Here, we discuss and explore properties of some methods which attempt to be slightly more general in that they may be applied to a wide range of mixed types of data. Naturally, there is a trade-off to this apparent flexibility, namely interpretability and power. By reducing the possibility of model mis-specification, we make it somewhat harder to ensure that the interpretation of the results is as unambiguous and straightforward as in simpler, less flexible models. More bluntly, as in the famous tale of the miller and his son [3], by trying to accommodate too many data-generating mechanisms we risk failing to effectively analyze any of them. We attempt to show via simulation studies and analysis of data that this risk isn't too great.

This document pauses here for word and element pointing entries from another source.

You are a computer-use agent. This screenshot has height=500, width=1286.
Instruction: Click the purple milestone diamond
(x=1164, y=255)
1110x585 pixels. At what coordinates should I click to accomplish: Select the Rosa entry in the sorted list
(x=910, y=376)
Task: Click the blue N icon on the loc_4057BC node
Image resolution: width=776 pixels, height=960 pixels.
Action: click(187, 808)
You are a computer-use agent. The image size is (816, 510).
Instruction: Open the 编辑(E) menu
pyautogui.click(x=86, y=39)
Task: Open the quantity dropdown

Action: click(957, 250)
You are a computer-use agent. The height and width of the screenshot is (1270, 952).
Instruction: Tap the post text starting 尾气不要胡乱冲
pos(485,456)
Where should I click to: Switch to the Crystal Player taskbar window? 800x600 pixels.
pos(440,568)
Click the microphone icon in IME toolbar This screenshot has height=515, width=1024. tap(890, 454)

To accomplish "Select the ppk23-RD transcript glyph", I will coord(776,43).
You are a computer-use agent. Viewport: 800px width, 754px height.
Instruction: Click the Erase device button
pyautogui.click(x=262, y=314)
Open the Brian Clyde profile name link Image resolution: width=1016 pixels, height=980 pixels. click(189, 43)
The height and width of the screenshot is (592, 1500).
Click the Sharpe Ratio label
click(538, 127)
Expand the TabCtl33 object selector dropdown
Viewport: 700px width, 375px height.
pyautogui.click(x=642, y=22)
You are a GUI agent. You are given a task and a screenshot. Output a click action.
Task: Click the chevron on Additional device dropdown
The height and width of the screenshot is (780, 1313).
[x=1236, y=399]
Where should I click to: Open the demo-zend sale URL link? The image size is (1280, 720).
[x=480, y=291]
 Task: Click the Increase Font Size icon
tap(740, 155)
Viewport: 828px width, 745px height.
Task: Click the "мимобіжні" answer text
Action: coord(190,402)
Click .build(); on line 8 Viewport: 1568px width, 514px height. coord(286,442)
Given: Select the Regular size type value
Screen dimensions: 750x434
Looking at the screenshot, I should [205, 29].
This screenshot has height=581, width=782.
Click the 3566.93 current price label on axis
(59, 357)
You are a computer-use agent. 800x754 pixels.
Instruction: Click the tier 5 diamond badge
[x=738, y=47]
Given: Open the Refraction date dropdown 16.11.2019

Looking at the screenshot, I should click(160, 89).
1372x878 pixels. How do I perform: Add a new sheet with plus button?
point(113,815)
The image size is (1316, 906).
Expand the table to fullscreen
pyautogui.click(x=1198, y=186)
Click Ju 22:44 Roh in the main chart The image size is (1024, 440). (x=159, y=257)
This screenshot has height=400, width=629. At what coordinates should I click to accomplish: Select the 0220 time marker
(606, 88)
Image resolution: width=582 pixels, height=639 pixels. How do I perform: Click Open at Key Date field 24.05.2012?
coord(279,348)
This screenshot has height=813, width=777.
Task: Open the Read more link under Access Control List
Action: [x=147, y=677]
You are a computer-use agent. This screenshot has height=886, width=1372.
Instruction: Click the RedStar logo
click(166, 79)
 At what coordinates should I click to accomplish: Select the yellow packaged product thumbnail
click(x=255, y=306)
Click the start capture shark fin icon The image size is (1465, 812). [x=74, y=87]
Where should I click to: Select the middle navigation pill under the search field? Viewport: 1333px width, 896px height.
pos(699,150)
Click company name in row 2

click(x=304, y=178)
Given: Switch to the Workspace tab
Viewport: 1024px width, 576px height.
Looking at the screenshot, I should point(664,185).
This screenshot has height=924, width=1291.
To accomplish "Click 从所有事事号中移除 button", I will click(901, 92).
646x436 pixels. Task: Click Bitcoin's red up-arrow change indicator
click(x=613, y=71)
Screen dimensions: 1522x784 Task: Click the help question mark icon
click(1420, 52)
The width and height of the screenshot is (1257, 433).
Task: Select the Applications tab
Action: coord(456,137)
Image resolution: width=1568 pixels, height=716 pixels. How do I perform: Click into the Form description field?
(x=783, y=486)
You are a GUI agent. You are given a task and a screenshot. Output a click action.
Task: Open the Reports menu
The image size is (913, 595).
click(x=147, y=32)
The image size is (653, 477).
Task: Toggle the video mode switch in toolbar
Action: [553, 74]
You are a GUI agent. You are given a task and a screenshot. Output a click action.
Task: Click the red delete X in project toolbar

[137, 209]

Chapter 1 reviews the so-called density ratio model, a semi-parametric regression model for outcomes arising from an exponential family of distributions. We explore the extension of this model to multivariate endpoints, examine its performance under various data-generating mechanisms, and present an application to a health care data set. Implementation details and a description of the user-friendly interface are also provided.

Chapter 2 begins with a detailed overview and literature review of secondary data analysis models, since this topic may be quite unfamiliar even to practicing statisticians. Next, we apply the (multivariate) density ratio model of Chapter 1 to generalize an existing, popular secondary data analysis model. Simulation studies present the performance of this model, and we discuss some theoretical properties of the proposed estimator.

The third chapter charts a different course by focusing on a particular kind of hypothesis test for mixed-type outcomes. A common reason for performing joint analysis of several outcomes is the possibility of conducting a test of `joint effect', which may be of inherent interest, of utility with small samples and correspondingly low power, or undertaken with respect to multiple testing considerations. The methodology presented there does not attempt to construct a joint model which combines each outcome, adding a great degree of flexibility and avoiding many pitfalls (in particular, mis-specification and interpretation issues) of mixed-data models.

Finally, the Appendices provide supplementary details, proofs, and longer formulae as appropriate.